The Fed studies “unconventional” economic policy

In his speech on Friday, the president of the Federal Reserve of the United States, Jerome Powell admitted that, although the strategies implemented by the Fed have been effective, the agency is examining what other strategies could allow it to reach inflation of 2 %.

“We are analyzing whether our existing monetary policy tools will be adequate when the next recession comes. Finally, we are asking if our communication practices can be improved to better support the effectiveness of our policy, ”Powell said in his speech, which you can read in full here.

Powell also said that if interest rates are too low, “the Fed and other central banks have less space to reduce rates to support the economy during recessions.”

Gabriela Siller, Director of Financial Economic Analysis of Banco Base, comments because the current US interest rates provide a low room for maneuver, the Fed could be studying unconventional monetary policy strategies, in reference to liquidity injections through the “repos”, among other strategies.

Siller is struck by the fact that Powell says that the US economy “is fine”, he also speaks of “risks” and that, if these really increase and materialize, causing an impact on the economy – such as a recession, for example, The agency and could not maneuver with interest rates.

“Between 2006 or 2007, the United States had a 5% rate, then a 4.75% decrease; fifteen months later, at a rate of 0%. If they now have a rate of 1.75% -2.00%, the Fed has a low margin, ”says Siller.

And the Fed has a low room for maneuver at times in increased parental risks, so if the United States could enter a recession – something that has no energy, but also does not rule-out tools to boost the economy.

“They are seeing more risks, whether due to lack of liquidity, the effects of the trade war or the policies related to Trump’s political trial,” says Siller.

“They are going to have to apply unconventional monetary policy. Yes I think they can make another cut, to carry out the rate to a range between 1.50 -1.75%. But then, in 2020, or in 2012, what will they do? They will no longer be able to cut more, especially if one takes into account that Powell already said that negative rates are counterproductive. ”

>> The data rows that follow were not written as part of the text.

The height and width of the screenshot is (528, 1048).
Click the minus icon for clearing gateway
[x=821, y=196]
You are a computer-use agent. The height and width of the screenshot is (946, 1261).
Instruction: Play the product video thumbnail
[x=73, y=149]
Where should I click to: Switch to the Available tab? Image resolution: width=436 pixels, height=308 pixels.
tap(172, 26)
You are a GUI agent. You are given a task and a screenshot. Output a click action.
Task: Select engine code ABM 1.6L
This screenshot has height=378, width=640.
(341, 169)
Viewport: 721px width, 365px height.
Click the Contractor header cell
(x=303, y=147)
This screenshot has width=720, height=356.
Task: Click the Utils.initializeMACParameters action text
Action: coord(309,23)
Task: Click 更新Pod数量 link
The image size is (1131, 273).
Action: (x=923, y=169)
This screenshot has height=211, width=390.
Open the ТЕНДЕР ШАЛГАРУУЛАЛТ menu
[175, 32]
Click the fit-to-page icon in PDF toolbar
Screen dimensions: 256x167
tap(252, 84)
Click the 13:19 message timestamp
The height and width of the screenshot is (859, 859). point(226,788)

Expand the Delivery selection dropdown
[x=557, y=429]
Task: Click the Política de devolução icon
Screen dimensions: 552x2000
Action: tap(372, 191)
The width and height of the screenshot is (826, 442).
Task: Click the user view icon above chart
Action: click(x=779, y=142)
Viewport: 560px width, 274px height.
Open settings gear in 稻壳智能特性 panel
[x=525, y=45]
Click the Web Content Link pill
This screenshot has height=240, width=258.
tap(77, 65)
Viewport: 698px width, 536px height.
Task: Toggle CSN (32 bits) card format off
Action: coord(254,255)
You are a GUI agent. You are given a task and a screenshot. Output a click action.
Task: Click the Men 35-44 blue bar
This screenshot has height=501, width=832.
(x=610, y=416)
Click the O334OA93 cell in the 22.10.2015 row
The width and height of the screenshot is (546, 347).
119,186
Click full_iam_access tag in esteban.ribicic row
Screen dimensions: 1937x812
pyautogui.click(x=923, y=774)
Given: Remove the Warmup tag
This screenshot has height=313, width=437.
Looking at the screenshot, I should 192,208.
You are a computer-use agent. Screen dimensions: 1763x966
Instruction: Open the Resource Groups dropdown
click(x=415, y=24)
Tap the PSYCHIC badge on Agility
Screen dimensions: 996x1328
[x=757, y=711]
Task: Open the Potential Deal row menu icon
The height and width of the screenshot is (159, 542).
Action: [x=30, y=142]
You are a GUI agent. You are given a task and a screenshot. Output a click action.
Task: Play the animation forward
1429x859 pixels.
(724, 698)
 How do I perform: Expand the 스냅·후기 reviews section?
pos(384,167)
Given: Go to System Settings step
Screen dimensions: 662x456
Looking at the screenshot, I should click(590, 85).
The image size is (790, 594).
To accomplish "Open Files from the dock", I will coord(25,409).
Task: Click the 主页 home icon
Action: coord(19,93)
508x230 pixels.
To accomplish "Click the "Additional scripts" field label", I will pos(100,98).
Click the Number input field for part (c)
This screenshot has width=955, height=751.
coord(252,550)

US pressure on China will not ease

US pressure on China will not ease Donald Trump has only two more months to lash out at China as Read more

ACS salivates with the billionaire plan of investment in infrastructure of the United States

ACS salivates with the billionaire plan of investment in infrastructure of the United States. ACS presented the results up to Read more

Joe Biden elected president of the United States

Joe Biden elected president of the United States. Trump's victory four years ago took everyone by surprise. Now it was Read more

Once the United Kingdom has left the European Union, talks with the USA for the free trade agreement are restarted.

Once the United Kingdom has left the European Union, talks with the USA for the free trade agreement are restarted. Read more

US Quickly Seeks COVID-19 Vaccine

US Quickly Seeks COVID-19 Vaccine. "Phase 1 of the clinical trial to evaluate an investigational vaccine designed for coronavirus disease Read more

The Federal Reserve acts fast and strong

The Federal Reserve acts fast and strong. After days of insistent pressure from the president, the US Federal Reserve (Fed) Read more

The real reason why the Mobile World Congress has been canceled.

The real reason why the Mobile World Congress has been canceled. A few days ago the Mobile World Congress (MWC) Read more

Official figures remain slightly below expectations regarding job creation and wage inflation, but the unemployment rate remains at a minimum Read more

The coronavirus is the beginning of the new crisis.